▶ [Document segment]
+++

1

The functions below, will do a replace on the content (which is html markup) wrapping bold and em tags around the first two occurrences of the keyword that it finds.

The one case I need to account for though, is if the keyword is already inside of an h1 tag I don't want the callback to occur.

Example:

<h1>this is the keyword inside of a heading tag</h1>

After replacement

<h1>this is the <b>keyword</b> inside of a heading tag</h1>

How might I alter the replacement so that it skips over keywords that appear inside a heading tag (h1-h6) and moves on to the next match?

function doReplace($matches)
{
    static $count = 0;
    switch($count++) {
        case 0: return ' <b>'.trim($matches[1]).'</b>';
        case 1: return ' <em>'.trim($matches[1]).'</em>';
        default: return $matches[1];
            }
    }

function save_content($content){
    $mykeyword = "test";
    if ((strpos($content,"<b>".$mykeyword) > -1 || 
    strpos($content,"<strong>".$mykeyword) > -1) && 
    strpos($content,"<em>".$mykeyword) > -1 ) 
    {
        return $content;
    }
    else
    {
        $theContent = preg_replace_callback("/\b(?<!>)($mykeyword)\b/i","doReplace", $content);
        return $theContent;
    }
}
Scott B
  • 38,833
  • 65
  • 160
  • 266
  • 1
    This may be appropriate: http://stackoverflow.com/questions/1732348/regex-match-open-tags-except-xhtml-self-contained-tags/1732454#1732454 – EboMike Nov 05 '10 at 01:27
  • 3
    @EboMike It is appropriate for 99% of questions tagged [html] and [regex] :) – alex Nov 05 '10 at 01:29
  • Perhaps I should use xpath, however, I can't find an xpath example that also does recursive find/replace. – Scott B Nov 05 '10 at 01:35

1 Answers1

4

Don't use regexes for HTML/XML:

$d = new DOMDocument();
$d->loadHTML($your_html);
$x = new DOMXpath($d);
foreach($x->query("//text()[
   contains(.,'keyword')

+++

▶ [Information provided]
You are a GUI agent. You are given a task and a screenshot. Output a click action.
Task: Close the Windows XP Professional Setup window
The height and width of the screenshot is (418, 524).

+++

▶ [Goal] Rewrite the keyword-replacement post, everything from "The functions below, will" down to "the next match?", changing "heading tag" to "title tag" wherever it occurs.

▶ [Full solution]
The functions below, will do a replace on the content (which is html markup) wrapping bold and em tags around the first two occurrences of the keyword that it finds.

The one case I need to account for though, is if the keyword is already inside of an h1 tag I don't want the callback to occur.

Example:

<h1>this is the keyword inside of a title tag</h1>

After replacement

<h1>this is the <b>keyword</b> inside of a title tag</h1>

How might I alter the replacement so that it skips over keywords that appear inside a title tag (h1-h6) and moves on to the next match?